'''

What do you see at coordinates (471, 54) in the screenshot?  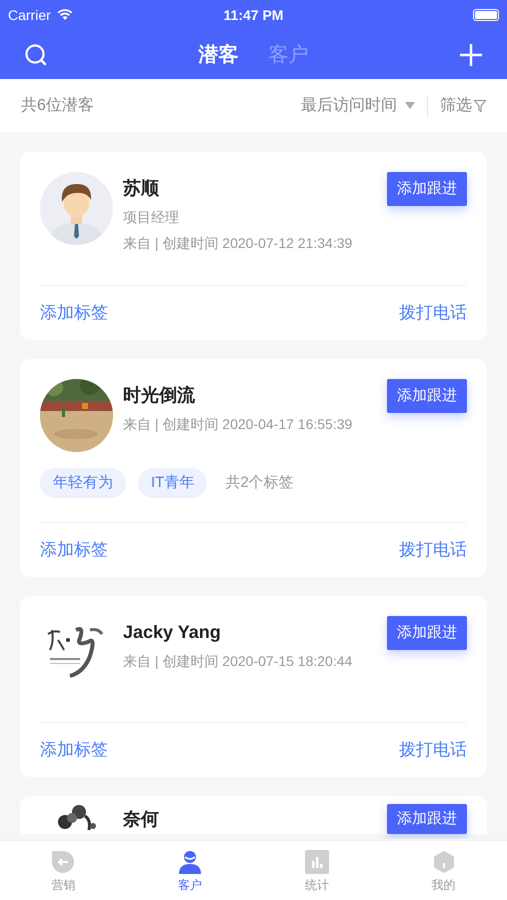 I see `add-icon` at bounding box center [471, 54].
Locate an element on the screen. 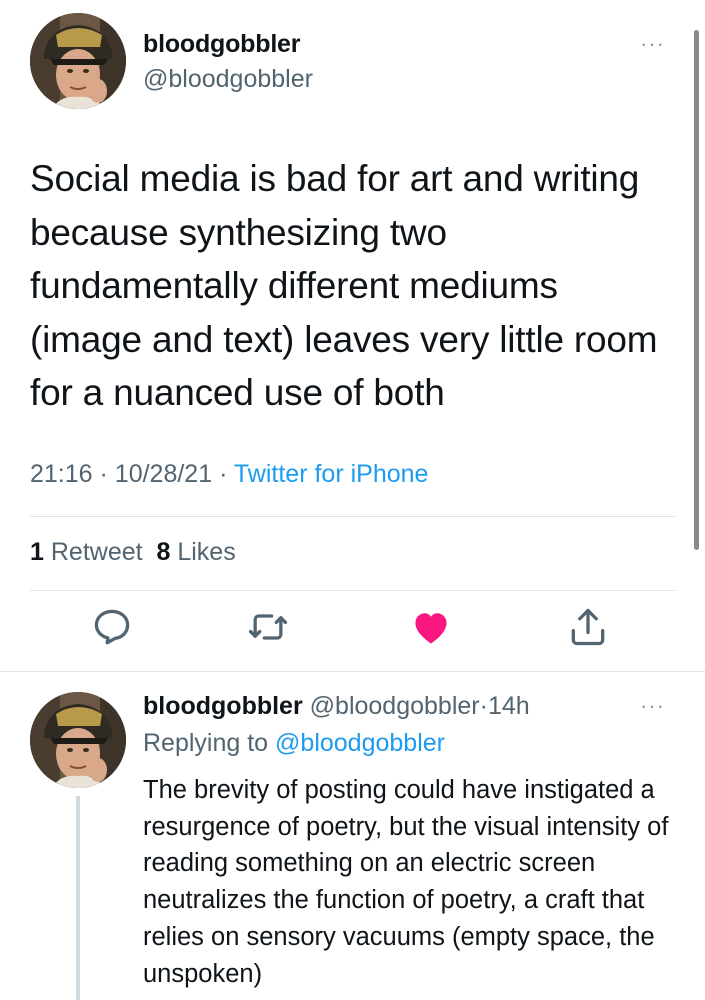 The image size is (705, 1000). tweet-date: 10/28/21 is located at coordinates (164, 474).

'''
'''

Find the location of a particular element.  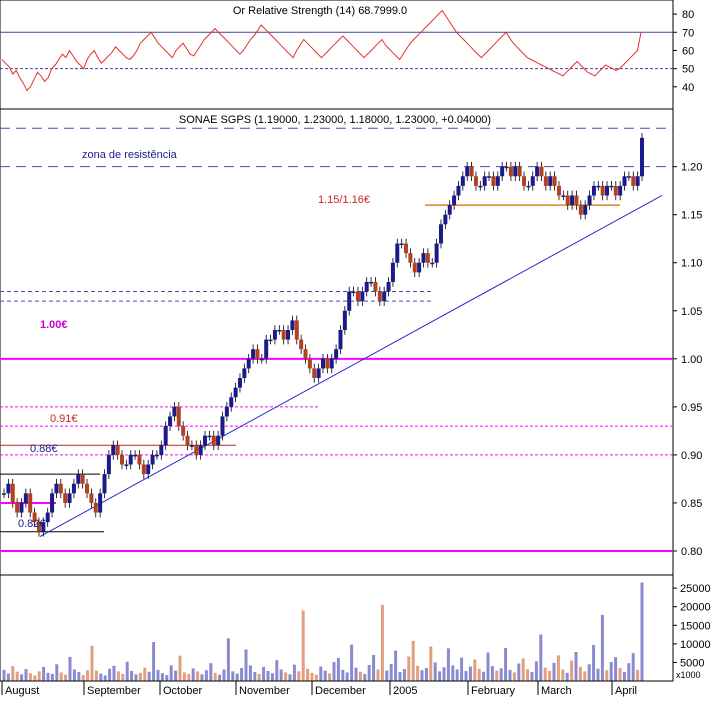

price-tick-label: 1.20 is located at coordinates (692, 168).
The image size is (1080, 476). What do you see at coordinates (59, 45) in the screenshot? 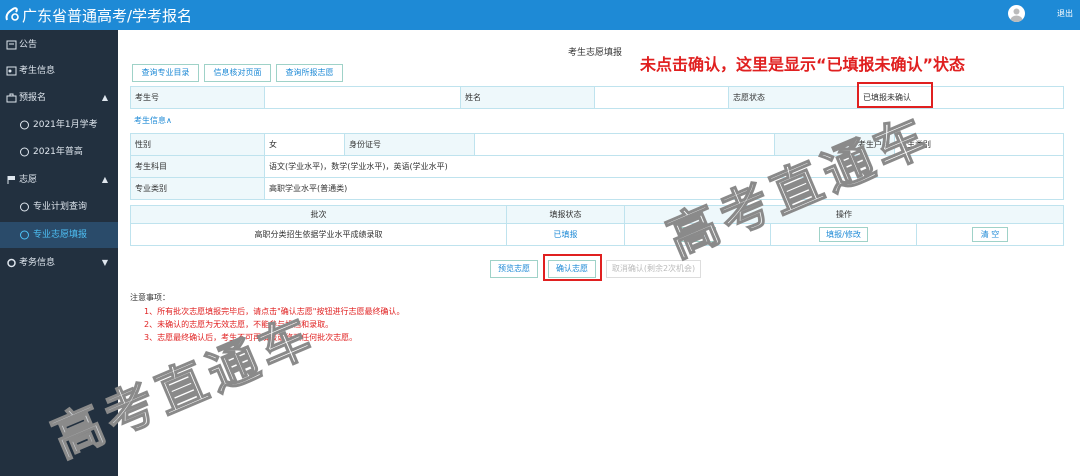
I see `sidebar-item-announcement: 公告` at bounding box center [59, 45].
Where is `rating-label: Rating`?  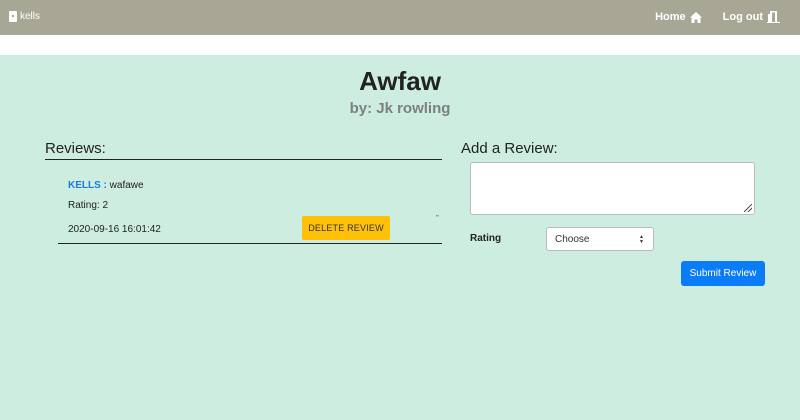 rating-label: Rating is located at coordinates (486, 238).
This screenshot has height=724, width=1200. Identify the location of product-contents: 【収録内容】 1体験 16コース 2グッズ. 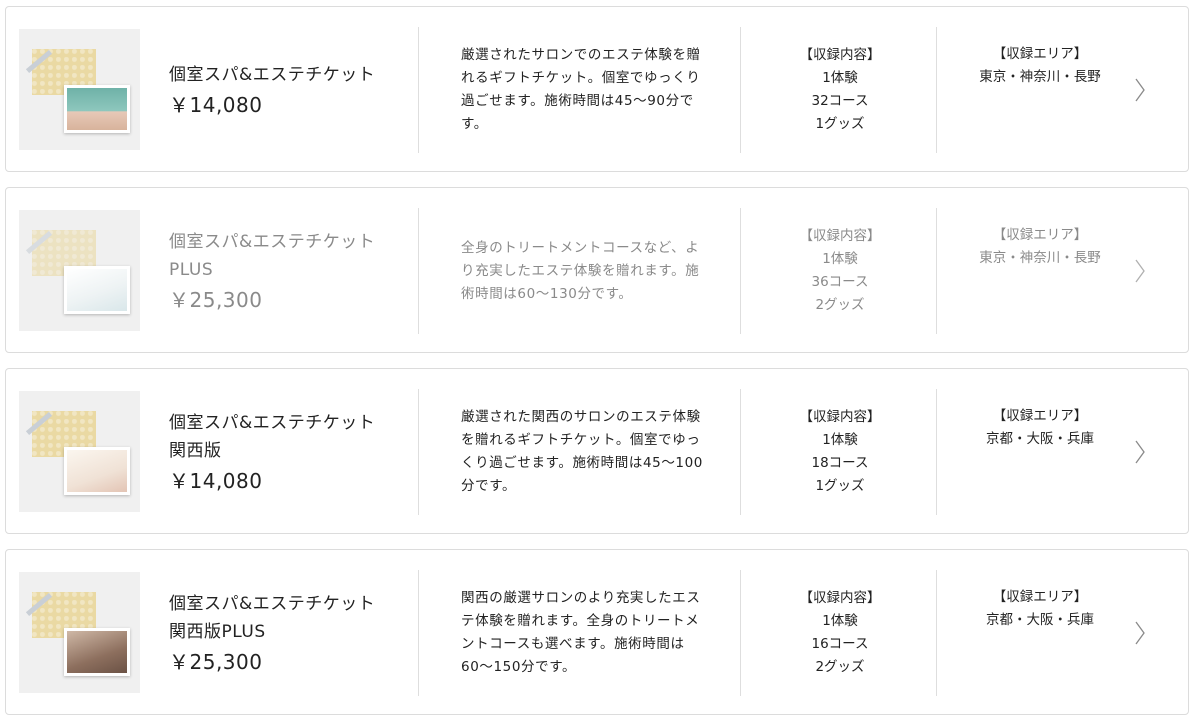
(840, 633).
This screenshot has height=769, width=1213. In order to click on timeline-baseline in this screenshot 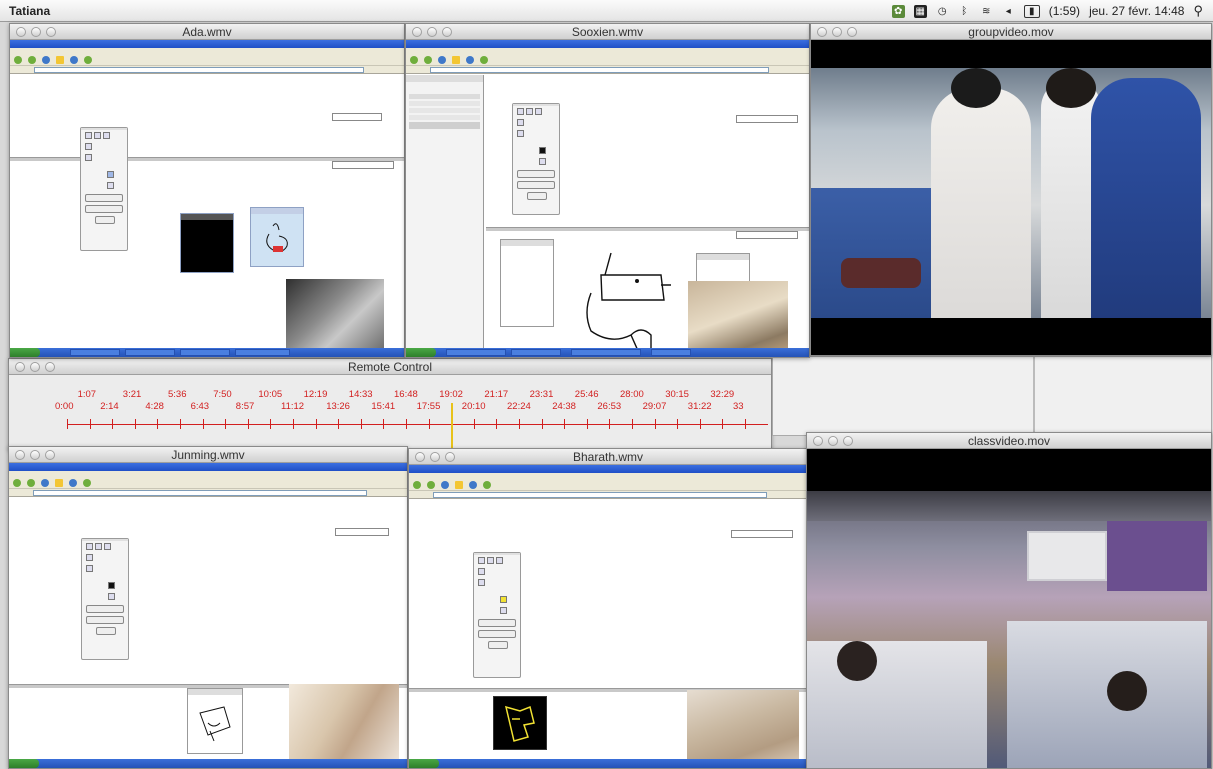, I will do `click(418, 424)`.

'''

- **YOUR INSTRUCTIONS**: Turn the lines from the one containing "Find the location of a particular element." through the one containing "center [59, 45].", both included, into a numbered list without the blank lines. Leave the pictures out.

- **ANSWER FOR THE TASK**:
1. Find the location of a particular element.  
2. price-tick-label: 1.20 is located at coordinates (692, 168).
3. The image size is (1080, 476). What do you see at coordinates (59, 45) in the screenshot? 
4. I see `sidebar-item-announcement: 公告` at bounding box center [59, 45].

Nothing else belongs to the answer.